*** Opening of Data to process ***
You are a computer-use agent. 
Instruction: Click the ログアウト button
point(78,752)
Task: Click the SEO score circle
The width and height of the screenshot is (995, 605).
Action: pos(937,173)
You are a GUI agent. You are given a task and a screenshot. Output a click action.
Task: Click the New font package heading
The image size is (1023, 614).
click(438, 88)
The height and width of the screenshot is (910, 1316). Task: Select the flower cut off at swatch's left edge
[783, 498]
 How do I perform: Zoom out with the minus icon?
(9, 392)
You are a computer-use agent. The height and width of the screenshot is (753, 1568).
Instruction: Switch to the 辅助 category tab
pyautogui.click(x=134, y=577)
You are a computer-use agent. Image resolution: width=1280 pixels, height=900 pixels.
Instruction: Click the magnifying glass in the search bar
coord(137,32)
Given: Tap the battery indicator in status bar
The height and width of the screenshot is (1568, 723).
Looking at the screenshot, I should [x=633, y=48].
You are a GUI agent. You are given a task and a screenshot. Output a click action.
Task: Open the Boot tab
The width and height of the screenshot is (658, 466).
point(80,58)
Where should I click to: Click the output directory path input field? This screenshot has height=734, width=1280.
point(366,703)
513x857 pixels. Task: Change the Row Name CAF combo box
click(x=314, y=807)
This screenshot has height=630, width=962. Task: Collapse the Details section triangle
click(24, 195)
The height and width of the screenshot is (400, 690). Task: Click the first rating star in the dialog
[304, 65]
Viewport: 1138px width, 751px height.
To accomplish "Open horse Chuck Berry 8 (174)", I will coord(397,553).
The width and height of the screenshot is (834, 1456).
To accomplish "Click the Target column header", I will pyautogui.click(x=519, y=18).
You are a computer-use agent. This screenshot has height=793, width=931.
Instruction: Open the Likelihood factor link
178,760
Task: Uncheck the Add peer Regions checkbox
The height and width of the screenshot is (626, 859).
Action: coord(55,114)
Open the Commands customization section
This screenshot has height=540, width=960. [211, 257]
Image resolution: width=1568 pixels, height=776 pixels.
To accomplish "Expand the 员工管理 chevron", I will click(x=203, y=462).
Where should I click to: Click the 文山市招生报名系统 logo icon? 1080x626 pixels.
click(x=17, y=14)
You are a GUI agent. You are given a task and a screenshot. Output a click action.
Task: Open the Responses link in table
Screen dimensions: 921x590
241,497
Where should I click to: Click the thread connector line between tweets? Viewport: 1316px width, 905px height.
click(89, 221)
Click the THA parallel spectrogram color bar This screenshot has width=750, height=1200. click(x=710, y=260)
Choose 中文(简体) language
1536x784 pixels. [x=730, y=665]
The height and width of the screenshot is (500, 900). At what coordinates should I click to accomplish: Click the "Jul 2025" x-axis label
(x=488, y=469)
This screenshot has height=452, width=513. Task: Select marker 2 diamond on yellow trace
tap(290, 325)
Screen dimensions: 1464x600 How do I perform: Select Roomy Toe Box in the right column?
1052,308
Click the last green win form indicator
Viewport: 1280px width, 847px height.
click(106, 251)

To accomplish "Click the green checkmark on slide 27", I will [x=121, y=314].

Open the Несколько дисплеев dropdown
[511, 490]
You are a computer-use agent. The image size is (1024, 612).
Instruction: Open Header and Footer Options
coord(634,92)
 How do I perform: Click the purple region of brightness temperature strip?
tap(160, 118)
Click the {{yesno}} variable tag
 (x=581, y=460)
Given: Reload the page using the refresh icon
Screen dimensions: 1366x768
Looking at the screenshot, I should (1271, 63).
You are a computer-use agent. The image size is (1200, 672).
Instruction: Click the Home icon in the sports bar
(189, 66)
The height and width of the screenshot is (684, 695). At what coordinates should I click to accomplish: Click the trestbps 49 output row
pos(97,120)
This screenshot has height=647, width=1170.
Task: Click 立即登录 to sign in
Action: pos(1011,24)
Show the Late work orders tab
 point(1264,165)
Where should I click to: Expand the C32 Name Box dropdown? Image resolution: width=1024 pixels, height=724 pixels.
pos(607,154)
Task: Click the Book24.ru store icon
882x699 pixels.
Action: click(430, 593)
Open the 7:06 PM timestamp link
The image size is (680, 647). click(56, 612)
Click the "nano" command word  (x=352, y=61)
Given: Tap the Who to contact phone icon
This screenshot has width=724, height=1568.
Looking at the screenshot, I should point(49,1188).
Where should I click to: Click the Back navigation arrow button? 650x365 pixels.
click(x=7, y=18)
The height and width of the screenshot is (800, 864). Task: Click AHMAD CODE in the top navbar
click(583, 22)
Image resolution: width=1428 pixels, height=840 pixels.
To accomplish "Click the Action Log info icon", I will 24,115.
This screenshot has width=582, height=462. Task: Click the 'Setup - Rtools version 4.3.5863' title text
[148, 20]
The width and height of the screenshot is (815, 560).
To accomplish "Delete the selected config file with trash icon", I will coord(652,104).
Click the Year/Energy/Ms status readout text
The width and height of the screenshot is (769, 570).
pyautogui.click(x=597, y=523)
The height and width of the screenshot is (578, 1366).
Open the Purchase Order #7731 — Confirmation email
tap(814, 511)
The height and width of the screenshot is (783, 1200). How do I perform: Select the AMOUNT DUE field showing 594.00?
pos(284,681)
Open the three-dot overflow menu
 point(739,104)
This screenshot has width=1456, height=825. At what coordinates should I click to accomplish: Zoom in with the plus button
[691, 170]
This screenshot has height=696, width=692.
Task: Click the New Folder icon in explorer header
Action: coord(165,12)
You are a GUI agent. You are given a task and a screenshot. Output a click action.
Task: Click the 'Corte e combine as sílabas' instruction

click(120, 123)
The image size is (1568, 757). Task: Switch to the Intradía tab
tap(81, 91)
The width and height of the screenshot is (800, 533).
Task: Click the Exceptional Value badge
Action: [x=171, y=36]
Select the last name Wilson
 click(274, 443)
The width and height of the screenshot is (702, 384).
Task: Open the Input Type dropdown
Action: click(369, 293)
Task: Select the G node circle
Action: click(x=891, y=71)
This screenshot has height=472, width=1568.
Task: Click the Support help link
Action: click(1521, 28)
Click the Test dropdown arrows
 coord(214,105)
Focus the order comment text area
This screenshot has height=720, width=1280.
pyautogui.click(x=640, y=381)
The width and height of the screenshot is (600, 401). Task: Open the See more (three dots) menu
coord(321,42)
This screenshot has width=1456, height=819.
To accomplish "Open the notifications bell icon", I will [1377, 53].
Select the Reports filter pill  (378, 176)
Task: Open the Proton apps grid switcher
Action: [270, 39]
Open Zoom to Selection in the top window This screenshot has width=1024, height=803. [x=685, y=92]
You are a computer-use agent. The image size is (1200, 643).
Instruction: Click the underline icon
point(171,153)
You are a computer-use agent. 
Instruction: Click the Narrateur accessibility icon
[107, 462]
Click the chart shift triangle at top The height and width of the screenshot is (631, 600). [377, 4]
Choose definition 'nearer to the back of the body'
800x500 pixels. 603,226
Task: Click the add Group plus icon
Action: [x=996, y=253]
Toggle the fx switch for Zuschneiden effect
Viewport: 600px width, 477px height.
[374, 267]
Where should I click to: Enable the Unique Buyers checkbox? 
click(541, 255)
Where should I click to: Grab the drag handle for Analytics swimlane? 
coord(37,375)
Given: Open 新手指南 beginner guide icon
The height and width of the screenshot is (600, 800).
*** Close of Data to process ***
### [What the task asks]
Please set down all of the records exactly.

### [Task output]
You are a computer-use agent. 
Instruction: Click the ログアウト button
point(78,752)
Task: Click the SEO score circle
The width and height of the screenshot is (995, 605).
Action: pos(937,173)
You are a GUI agent. You are given a task and a screenshot. Output a click action.
Task: Click the New font package heading
The image size is (1023, 614).
click(438, 88)
The height and width of the screenshot is (910, 1316). Task: Select the flower cut off at swatch's left edge
[783, 498]
 How do I perform: Zoom out with the minus icon?
(9, 392)
You are a computer-use agent. The height and width of the screenshot is (753, 1568).
Instruction: Switch to the 辅助 category tab
pyautogui.click(x=134, y=577)
You are a computer-use agent. Image resolution: width=1280 pixels, height=900 pixels.
Instruction: Click the magnifying glass in the search bar
coord(137,32)
Given: Tap the battery indicator in status bar
The height and width of the screenshot is (1568, 723).
Looking at the screenshot, I should [x=633, y=48].
You are a GUI agent. You are given a task and a screenshot. Output a click action.
Task: Open the Boot tab
The width and height of the screenshot is (658, 466).
point(80,58)
Where should I click to: Click the output directory path input field? This screenshot has height=734, width=1280.
point(366,703)
513x857 pixels. Task: Change the Row Name CAF combo box
click(x=314, y=807)
This screenshot has height=630, width=962. Task: Collapse the Details section triangle
click(24, 195)
The height and width of the screenshot is (400, 690). Task: Click the first rating star in the dialog
[304, 65]
Viewport: 1138px width, 751px height.
To accomplish "Open horse Chuck Berry 8 (174)", I will coord(397,553).
The width and height of the screenshot is (834, 1456).
To accomplish "Click the Target column header", I will pyautogui.click(x=519, y=18).
You are a computer-use agent. This screenshot has height=793, width=931.
Instruction: Open the Likelihood factor link
178,760
Task: Uncheck the Add peer Regions checkbox
The height and width of the screenshot is (626, 859).
Action: coord(55,114)
Open the Commands customization section
This screenshot has height=540, width=960. [211, 257]
Image resolution: width=1568 pixels, height=776 pixels.
To accomplish "Expand the 员工管理 chevron", I will click(x=203, y=462).
Where should I click to: Click the 文山市招生报名系统 logo icon? 1080x626 pixels.
click(x=17, y=14)
You are a GUI agent. You are given a task and a screenshot. Output a click action.
Task: Open the Responses link in table
Screen dimensions: 921x590
241,497
Where should I click to: Click the thread connector line between tweets? Viewport: 1316px width, 905px height.
click(89, 221)
Click the THA parallel spectrogram color bar This screenshot has width=750, height=1200. click(x=710, y=260)
Choose 中文(简体) language
1536x784 pixels. [x=730, y=665]
The height and width of the screenshot is (500, 900). At what coordinates should I click to accomplish: Click the "Jul 2025" x-axis label
(x=488, y=469)
This screenshot has height=452, width=513. Task: Select marker 2 diamond on yellow trace
tap(290, 325)
Screen dimensions: 1464x600 How do I perform: Select Roomy Toe Box in the right column?
1052,308
Click the last green win form indicator
Viewport: 1280px width, 847px height.
click(106, 251)

To accomplish "Click the green checkmark on slide 27", I will [x=121, y=314].

Open the Несколько дисплеев dropdown
[511, 490]
You are a computer-use agent. The image size is (1024, 612).
Instruction: Open Header and Footer Options
coord(634,92)
 How do I perform: Click the purple region of brightness temperature strip?
tap(160, 118)
Click the {{yesno}} variable tag
 (x=581, y=460)
Given: Reload the page using the refresh icon
Screen dimensions: 1366x768
Looking at the screenshot, I should (1271, 63).
You are a computer-use agent. The image size is (1200, 672).
Instruction: Click the Home icon in the sports bar
(189, 66)
The height and width of the screenshot is (684, 695). At what coordinates should I click to accomplish: Click the trestbps 49 output row
pos(97,120)
This screenshot has height=647, width=1170.
Task: Click 立即登录 to sign in
Action: pos(1011,24)
Show the Late work orders tab
 point(1264,165)
Where should I click to: Expand the C32 Name Box dropdown? Image resolution: width=1024 pixels, height=724 pixels.
pos(607,154)
Task: Click the Book24.ru store icon
882x699 pixels.
Action: click(430, 593)
Open the 7:06 PM timestamp link
The image size is (680, 647). click(56, 612)
Click the "nano" command word  (x=352, y=61)
Given: Tap the Who to contact phone icon
This screenshot has width=724, height=1568.
Looking at the screenshot, I should point(49,1188).
Where should I click to: Click the Back navigation arrow button? 650x365 pixels.
click(x=7, y=18)
The height and width of the screenshot is (800, 864). Task: Click AHMAD CODE in the top navbar
click(583, 22)
Image resolution: width=1428 pixels, height=840 pixels.
To accomplish "Click the Action Log info icon", I will 24,115.
This screenshot has width=582, height=462. Task: Click the 'Setup - Rtools version 4.3.5863' title text
[148, 20]
The width and height of the screenshot is (815, 560).
To accomplish "Delete the selected config file with trash icon", I will coord(652,104).
Click the Year/Energy/Ms status readout text
The width and height of the screenshot is (769, 570).
pyautogui.click(x=597, y=523)
The height and width of the screenshot is (578, 1366).
Open the Purchase Order #7731 — Confirmation email
tap(814, 511)
The height and width of the screenshot is (783, 1200). How do I perform: Select the AMOUNT DUE field showing 594.00?
pos(284,681)
Open the three-dot overflow menu
 point(739,104)
This screenshot has width=1456, height=825. At what coordinates should I click to accomplish: Zoom in with the plus button
[691, 170]
This screenshot has height=696, width=692.
Task: Click the New Folder icon in explorer header
Action: coord(165,12)
You are a GUI agent. You are given a task and a screenshot. Output a click action.
Task: Click the 'Corte e combine as sílabas' instruction

click(120, 123)
The image size is (1568, 757). Task: Switch to the Intradía tab
tap(81, 91)
The width and height of the screenshot is (800, 533).
Task: Click the Exceptional Value badge
Action: [x=171, y=36]
Select the last name Wilson
 click(274, 443)
The width and height of the screenshot is (702, 384).
Task: Open the Input Type dropdown
Action: click(369, 293)
Task: Select the G node circle
Action: click(x=891, y=71)
This screenshot has height=472, width=1568.
Task: Click the Support help link
Action: click(1521, 28)
Click the Test dropdown arrows
 coord(214,105)
Focus the order comment text area
This screenshot has height=720, width=1280.
pyautogui.click(x=640, y=381)
The width and height of the screenshot is (600, 401). Task: Open the See more (three dots) menu
coord(321,42)
This screenshot has width=1456, height=819.
To accomplish "Open the notifications bell icon", I will [1377, 53].
Select the Reports filter pill  (378, 176)
Task: Open the Proton apps grid switcher
Action: [270, 39]
Open Zoom to Selection in the top window This screenshot has width=1024, height=803. [x=685, y=92]
You are a computer-use agent. The image size is (1200, 643).
Instruction: Click the underline icon
point(171,153)
You are a computer-use agent. 
Instruction: Click the Narrateur accessibility icon
[107, 462]
Click the chart shift triangle at top The height and width of the screenshot is (631, 600). [377, 4]
Choose definition 'nearer to the back of the body'
800x500 pixels. 603,226
Task: Click the add Group plus icon
Action: [x=996, y=253]
Toggle the fx switch for Zuschneiden effect
Viewport: 600px width, 477px height.
[374, 267]
Where should I click to: Enable the Unique Buyers checkbox? 
click(541, 255)
Where should I click to: Grab the drag handle for Analytics swimlane? 
coord(37,375)
Given: Open 新手指南 beginner guide icon
The height and width of the screenshot is (600, 800).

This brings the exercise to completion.